Tighten the demanded precision and the window shrinks to match, exactly. That challenge-and-response, hand me any ε, I hand back a δ that delivers it, is what it means for the limit to be 6. (Here the function is a clean line, so δ = ε/2 is exact; for a curve like x² you also have to bound the wandering factor, as the lesson did.)
Flashcards
Section titled “Flashcards”Nine cards. Click any card to reveal the answer. Use the Print flashcards button to lay out the full set as one card per page, ready to print or save as a PDF for offline review.
Q. When can you find a limit by just plugging in?
For continuous (well-behaved) functions, where the limit equals the value: lim (x->2) x² = 4. The interesting cases are indeterminate forms (0/0, ∞/∞), where plug-in fails.
Q. What does lim (x->a) f(x) = L mean, in plain English?
You can force f(x) as close to L as you want by making x close enough to a. Formally (epsilon-delta): for any precision ε, there is a window δ around a such that x within δ keeps f(x) within ε of L.
Q. What is an indeterminate form?
An expression like 0/0 or ∞/∞ that could approach any value (or none) depending on how the top and bottom shrink or grow.
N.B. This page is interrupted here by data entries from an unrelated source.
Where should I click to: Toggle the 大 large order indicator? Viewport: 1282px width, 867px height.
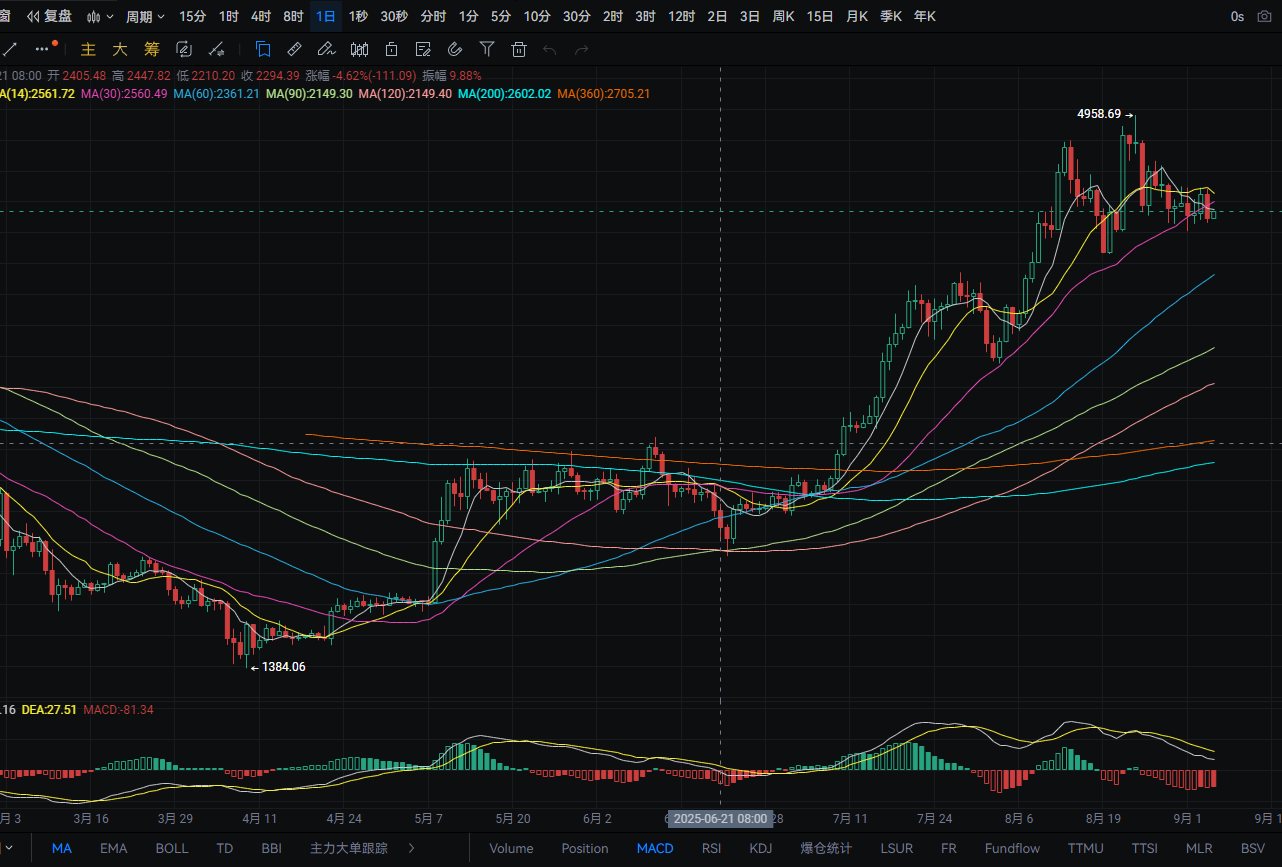pos(120,49)
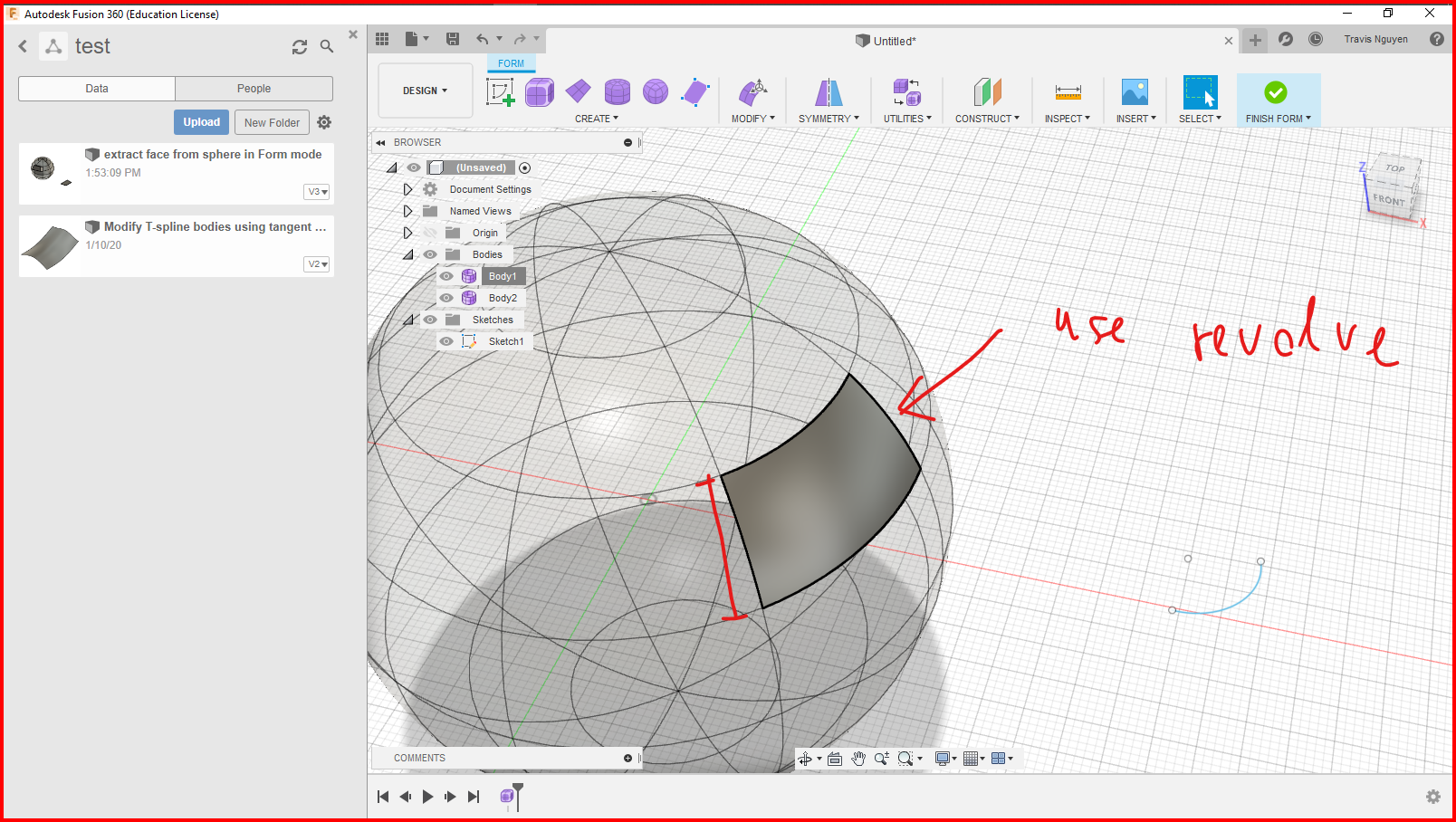Collapse the Bodies folder
1456x822 pixels.
point(409,253)
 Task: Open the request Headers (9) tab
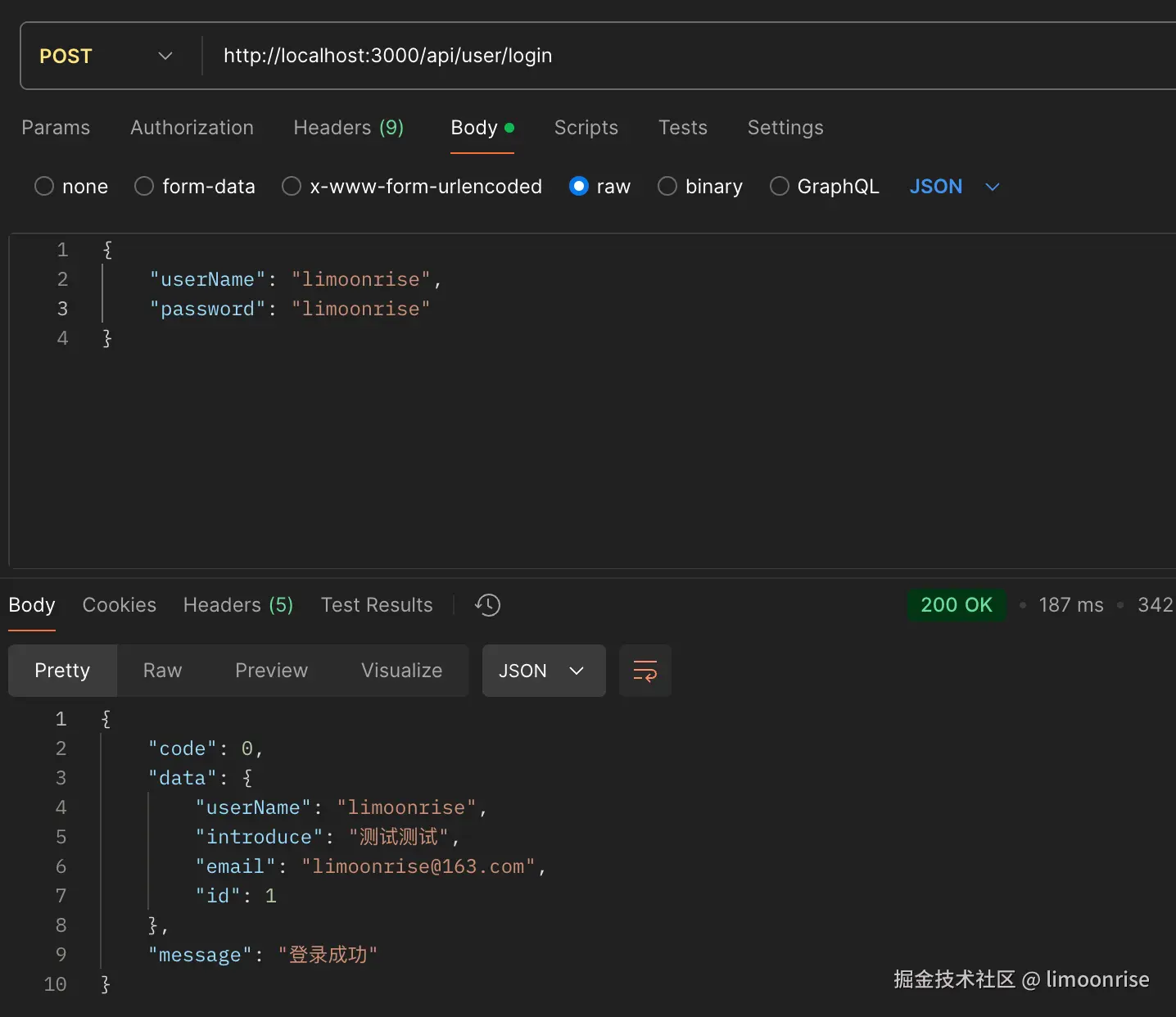348,128
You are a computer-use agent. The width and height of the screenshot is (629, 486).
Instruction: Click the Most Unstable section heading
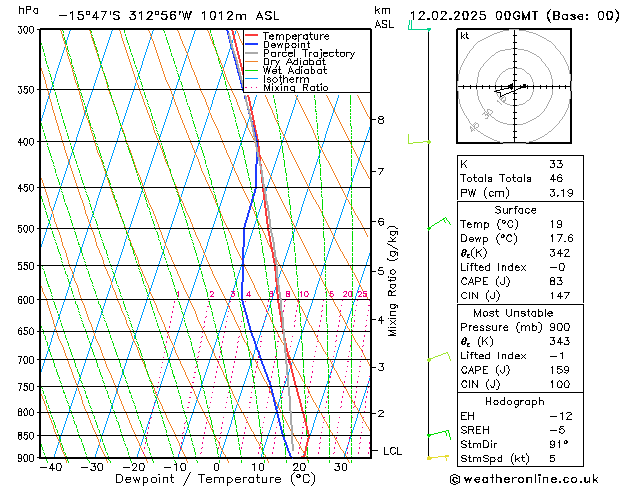tap(514, 313)
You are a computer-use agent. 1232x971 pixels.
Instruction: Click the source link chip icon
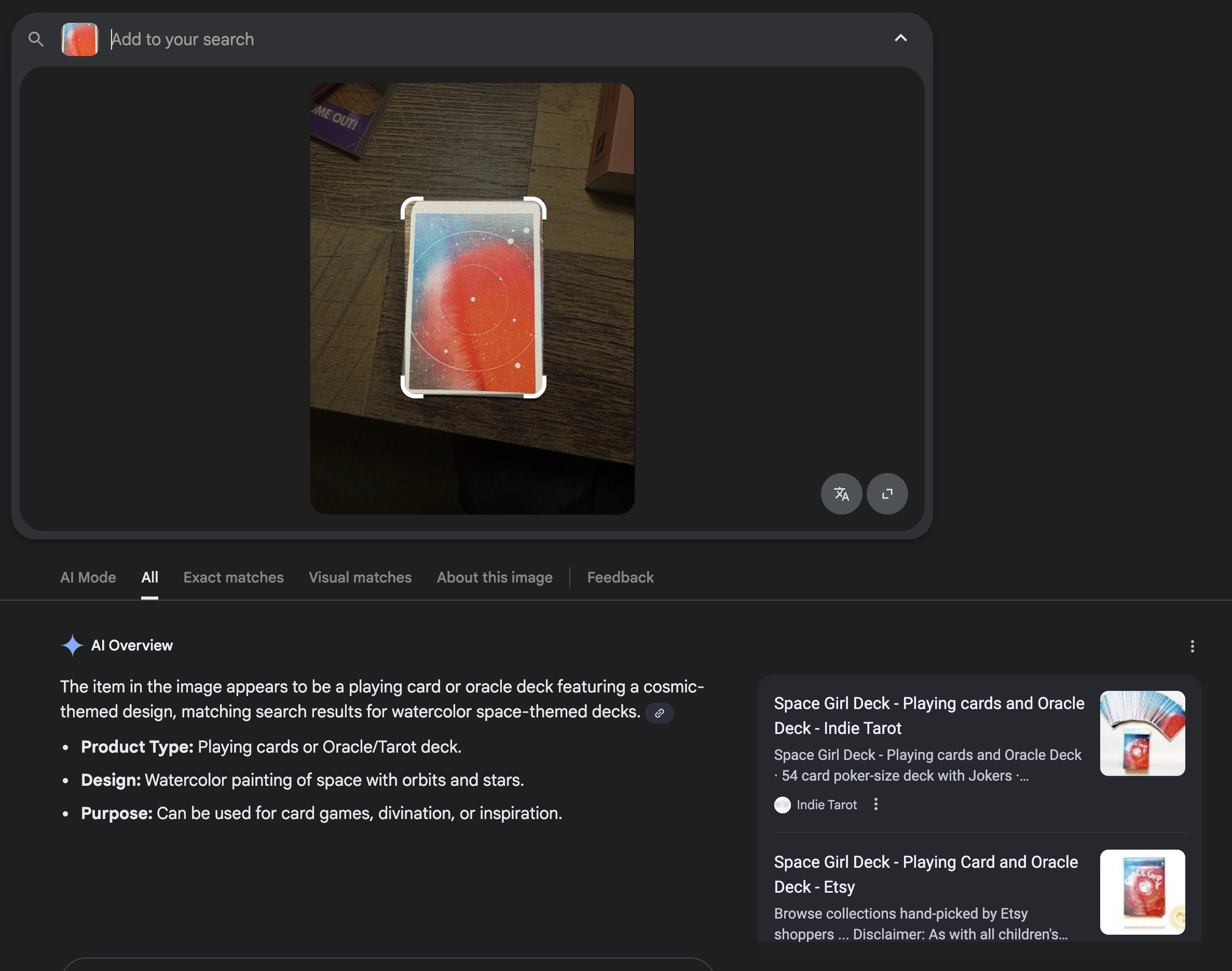(659, 713)
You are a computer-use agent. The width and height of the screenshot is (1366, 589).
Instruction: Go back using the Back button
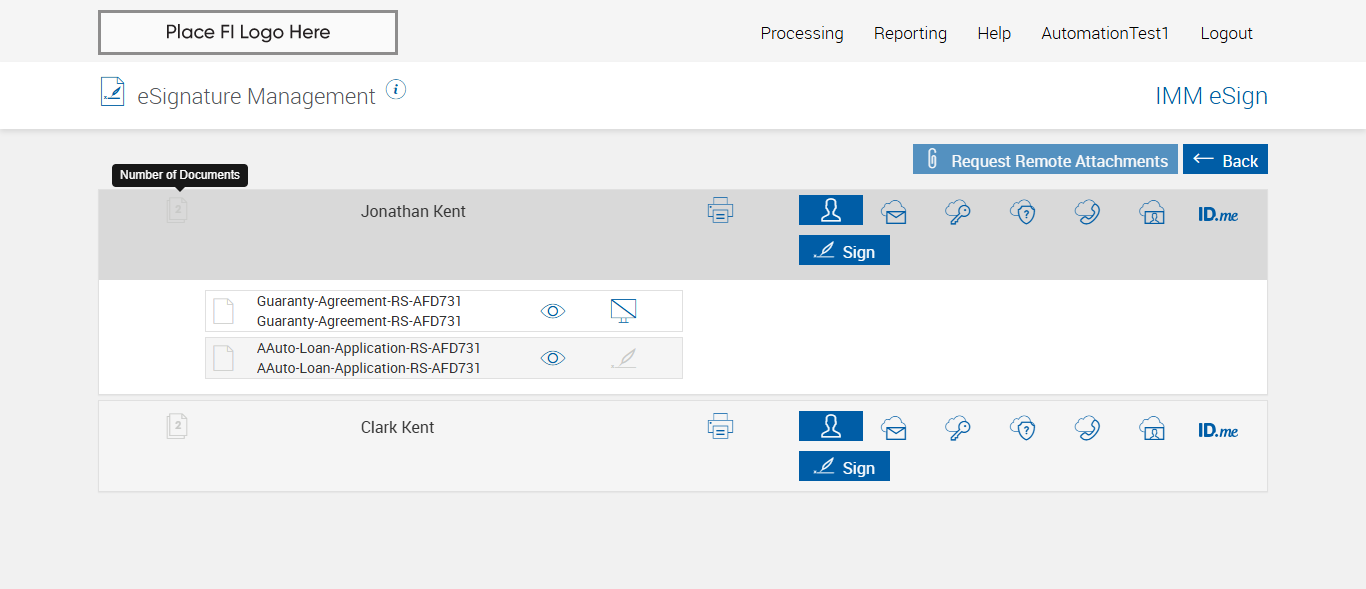(x=1225, y=160)
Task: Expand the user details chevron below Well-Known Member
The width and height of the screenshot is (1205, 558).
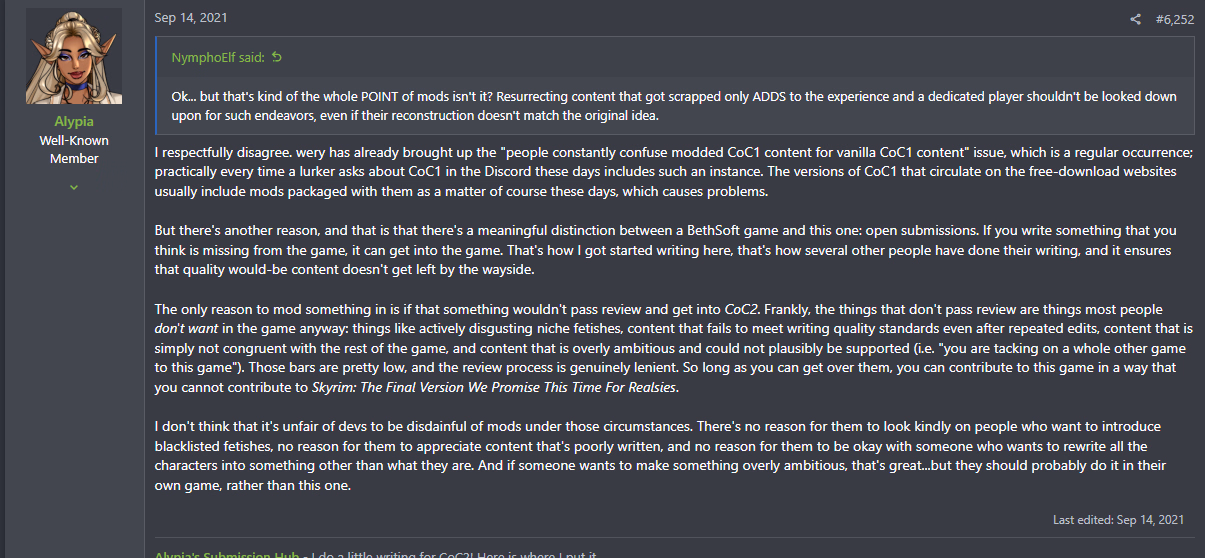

Plugging in gives no answer; you need a tool like L’Hôpital’s rule.
Q. State L'Hôpital's rule and its conditions.
If lim f(x)/g(x) is 0/0 or ∞/∞, then it equals lim f'(x)/g'(x): differentiate numerator and denominator separately (not the quotient rule), then retry. Only for those indeterminate forms; check the form first.
Q. Compute lim (x->0) sin(x)/x with L'Hôpital.
It is 0/0. Differentiate top (cos x) and bottom (1): lim cos(x)/1 = cos 0 = 1. This proves the small-angle approximation sin(x) ≈ x from the trig lesson.
Q. What if one application of L'Hôpital still gives 0/0?
Apply it again, repeating while the form stays indeterminate. Example: (1 - cos x)/x² -> sin x/(2x) -> cos x/2 = 1/2. Stop when a plug-in gives a determinate value.
Q. Why does L'Hôpital's rule work?
Near a, f(x) ≈ f(a) + f'(a)(x-a). In the 0/0 case the constant terms vanish, so f/g ≈ f'(a)(x-a)/[g'(a)(x-a)] = f'(a)/g'(a): the shared (x-a) cancels, leaving the ratio of derivatives (the leading behavior).
Q. How does epsilon-delta show sin(1/x) has no limit as x->0?
sin(1/x) swings between -1 and 1 infinitely fast near 0. Pick ε = 0.5: any window δ around 0 still contains values near +1 and near -1, so the function cannot stay within 0.5 of any L. No limit exists.
Q. Why do limits matter in machine learning?
They underwrite the field’s guarantees: convergence analysis (does gradient descent settle?), continuous-time models (the step-size -> 0 limit of an ODE solver), and universal approximation theorems (limit-based existence). Rarely computed by hand, always underneath.